BruceRMcF wrote:
... but it is also true that a 65816 version would be constantly swapping back and forth between eight bit and sixteen bit data mode (though the indexes could stay in 16bit mode). ...
For a version located in RAM/ROM above $8000 and with a maximum of 64 primitives (so no need to shift), i think it might be something like:
Code:
EXIT: PLY
NEXT: INY
NEXT0: SEP #$20
LDA $0000,Y
BMI ENTER
STA OPCODE
REP #$20
JMP (OPCODE)
ENTER: XBA
INY
LDA $0000,Y
PHY
REP #$20
TAY
BRA NEXT0
With no code field and all primitives one byte, it would tend to be very compact. And it has the advantage of all bit-threaded coded that you do ENTER directly, INSTEAD of the indirect call (in ITC) or direct call (in DTC) ... where in most models you do the call and THAT does the ENTER operation.
But it loses part of the advantage of the 65816 in doing it's opcode fetching a byte at a time, and it add 4 clock cycles overhead in setting then resetting the 8bit/16bit mode flag.

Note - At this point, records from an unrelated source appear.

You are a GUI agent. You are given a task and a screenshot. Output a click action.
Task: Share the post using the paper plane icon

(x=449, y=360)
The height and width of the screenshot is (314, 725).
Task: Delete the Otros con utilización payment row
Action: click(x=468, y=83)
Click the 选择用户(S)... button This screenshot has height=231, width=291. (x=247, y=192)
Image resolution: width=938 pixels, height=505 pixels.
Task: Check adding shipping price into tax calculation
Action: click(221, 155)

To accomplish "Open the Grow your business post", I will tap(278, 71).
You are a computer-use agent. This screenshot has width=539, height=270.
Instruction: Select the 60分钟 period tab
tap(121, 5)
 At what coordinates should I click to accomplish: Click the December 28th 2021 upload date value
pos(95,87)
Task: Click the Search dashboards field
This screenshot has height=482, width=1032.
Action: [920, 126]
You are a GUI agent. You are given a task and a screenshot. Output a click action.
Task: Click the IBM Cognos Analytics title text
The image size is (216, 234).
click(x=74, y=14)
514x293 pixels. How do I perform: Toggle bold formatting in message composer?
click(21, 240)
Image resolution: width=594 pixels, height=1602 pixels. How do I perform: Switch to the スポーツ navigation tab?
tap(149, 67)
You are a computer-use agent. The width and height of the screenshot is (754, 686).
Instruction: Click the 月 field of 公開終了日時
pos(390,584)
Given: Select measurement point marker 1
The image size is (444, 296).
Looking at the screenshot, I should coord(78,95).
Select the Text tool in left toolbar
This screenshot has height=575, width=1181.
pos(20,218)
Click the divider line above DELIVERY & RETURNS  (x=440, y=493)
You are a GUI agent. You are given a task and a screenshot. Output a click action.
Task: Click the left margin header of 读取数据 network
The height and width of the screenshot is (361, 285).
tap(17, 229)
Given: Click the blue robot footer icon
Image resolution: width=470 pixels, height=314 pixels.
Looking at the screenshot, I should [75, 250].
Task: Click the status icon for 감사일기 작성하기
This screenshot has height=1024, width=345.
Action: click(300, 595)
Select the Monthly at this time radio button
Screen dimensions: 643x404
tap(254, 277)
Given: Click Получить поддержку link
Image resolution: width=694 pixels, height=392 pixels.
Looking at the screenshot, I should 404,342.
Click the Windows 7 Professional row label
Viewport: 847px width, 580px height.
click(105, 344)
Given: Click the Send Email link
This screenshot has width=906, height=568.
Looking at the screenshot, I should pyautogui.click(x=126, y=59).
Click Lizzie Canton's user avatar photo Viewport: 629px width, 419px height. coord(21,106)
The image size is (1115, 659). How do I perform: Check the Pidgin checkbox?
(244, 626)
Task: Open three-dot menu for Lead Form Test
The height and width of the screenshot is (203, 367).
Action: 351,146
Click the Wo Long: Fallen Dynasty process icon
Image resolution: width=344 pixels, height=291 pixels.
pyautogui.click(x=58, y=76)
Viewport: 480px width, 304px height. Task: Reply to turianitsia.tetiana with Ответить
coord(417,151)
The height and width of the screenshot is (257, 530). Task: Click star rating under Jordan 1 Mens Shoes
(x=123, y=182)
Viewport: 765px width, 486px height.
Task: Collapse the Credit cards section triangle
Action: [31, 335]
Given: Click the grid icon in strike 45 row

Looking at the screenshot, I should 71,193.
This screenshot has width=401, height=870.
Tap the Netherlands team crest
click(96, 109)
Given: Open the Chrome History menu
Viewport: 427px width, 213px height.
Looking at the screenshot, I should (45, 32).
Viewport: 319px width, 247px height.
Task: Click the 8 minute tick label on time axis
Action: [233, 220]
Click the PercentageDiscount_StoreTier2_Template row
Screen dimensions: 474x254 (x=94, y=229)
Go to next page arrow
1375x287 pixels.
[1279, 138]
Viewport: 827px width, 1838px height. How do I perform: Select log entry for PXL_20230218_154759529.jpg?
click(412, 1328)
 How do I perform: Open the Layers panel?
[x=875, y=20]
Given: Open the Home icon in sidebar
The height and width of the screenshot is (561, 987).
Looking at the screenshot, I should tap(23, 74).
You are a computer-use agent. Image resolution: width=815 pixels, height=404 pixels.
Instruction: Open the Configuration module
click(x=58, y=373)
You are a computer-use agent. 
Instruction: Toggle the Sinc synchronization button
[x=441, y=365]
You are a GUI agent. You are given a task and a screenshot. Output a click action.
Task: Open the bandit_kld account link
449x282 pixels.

It does rely on an X-indexed data stack, so it gets to use the "LDA (ST,X) : STA ST,X" for @ that the 65816 gives you with an direct page, X-indexed data stack. And you can put ST at $F8 for direct access to the top four cells of the stack relative to X ... ST,X; ST+2,X; ST+4,X and ST+6,X ... and with Forth's efficient use of the return stack, you can leave the initial direct page at page 0 and the stack page at page 1, for convenience, while reserving 248 bytes of the direct page for other uses.